U.S. Pat. No. 4,994,221 teaches a method for producing a carbon electrode in which a carbon material is directly deposited on an electroconductive electrode substrate by chemical vapor deposition and the substrate, coated with the carbon material, is subjected to an electrochemical treatment so that the carbon material is doped with a charge carrier material capable of being reversely intercalated therein and deintercalated therefrom. The electrochemically treated substrate is compressed, forming a thin plate-shaped carbon electrode having a high density.
U.S. Pat. No. 4,460,666 teaches an electrode for an electrolytic cell consisting of an embossed electrically conductive substrate coated with a sintered porous metal powder on at least one major surface thereof. The substrate material is preferably a metallic material such as nickel, stainless steel or nickel-plated steel. The substrate is coated by passing through a container filled with a slurry of metal powder, dried to evaporate water contained in the slurry, and then sintered.
U.S. Pat. No. 5,079,674 teaches an electrode for use in supercapacitors made by adding to an aqueous solution of metal salts porous carbon particles to form a slurry, the metal salts adsorbing onto the porous carbon particles. The metal salts are converted to equivalent metal hydroxides or complex oxides, and the resulting solution is decanted. An emulsion of fluorocarbon polymer is added to the decanted solution and kneaded until the fluorocarbon polymer is fibrillated. The kneaded admixture is formed into a sheet and dried in an oven, the dried sheet then being laminated to one or both sides of a separator.

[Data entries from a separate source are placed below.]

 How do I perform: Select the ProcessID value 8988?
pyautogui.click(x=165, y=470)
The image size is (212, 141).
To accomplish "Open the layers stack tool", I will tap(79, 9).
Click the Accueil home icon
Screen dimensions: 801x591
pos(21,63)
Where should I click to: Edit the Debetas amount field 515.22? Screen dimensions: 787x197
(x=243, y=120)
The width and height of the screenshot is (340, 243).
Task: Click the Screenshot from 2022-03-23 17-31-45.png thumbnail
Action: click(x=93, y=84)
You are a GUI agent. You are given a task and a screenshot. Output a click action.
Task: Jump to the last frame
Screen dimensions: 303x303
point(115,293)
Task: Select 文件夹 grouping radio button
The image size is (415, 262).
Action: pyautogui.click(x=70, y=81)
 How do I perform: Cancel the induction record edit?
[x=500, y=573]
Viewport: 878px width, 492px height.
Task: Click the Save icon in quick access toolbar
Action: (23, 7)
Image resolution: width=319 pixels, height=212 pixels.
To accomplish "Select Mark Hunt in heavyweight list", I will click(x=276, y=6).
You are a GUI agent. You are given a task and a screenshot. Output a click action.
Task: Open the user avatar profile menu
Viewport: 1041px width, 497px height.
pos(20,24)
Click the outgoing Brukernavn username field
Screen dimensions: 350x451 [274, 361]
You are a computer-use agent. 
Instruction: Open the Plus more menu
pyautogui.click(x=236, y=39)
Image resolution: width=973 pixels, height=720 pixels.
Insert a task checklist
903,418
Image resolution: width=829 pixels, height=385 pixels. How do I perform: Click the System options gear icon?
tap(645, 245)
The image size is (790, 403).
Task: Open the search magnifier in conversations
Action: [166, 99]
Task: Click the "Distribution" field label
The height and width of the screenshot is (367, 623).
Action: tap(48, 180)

U.S. Pat. No. 4,202,007 teaches miniaturized integrated circuit devices formed by mixing finely divided particles of a substrate and other chemical additives and casting the resulting mixture into slips to form pliant green sheets. An embryonic conductor pattern is coated on the green sheet which is then sintered.
U.S. Pat. No. 3,679,481 teaches a process for manufacturing sintered carrier-type negative electrodes for alkaline storage batteries.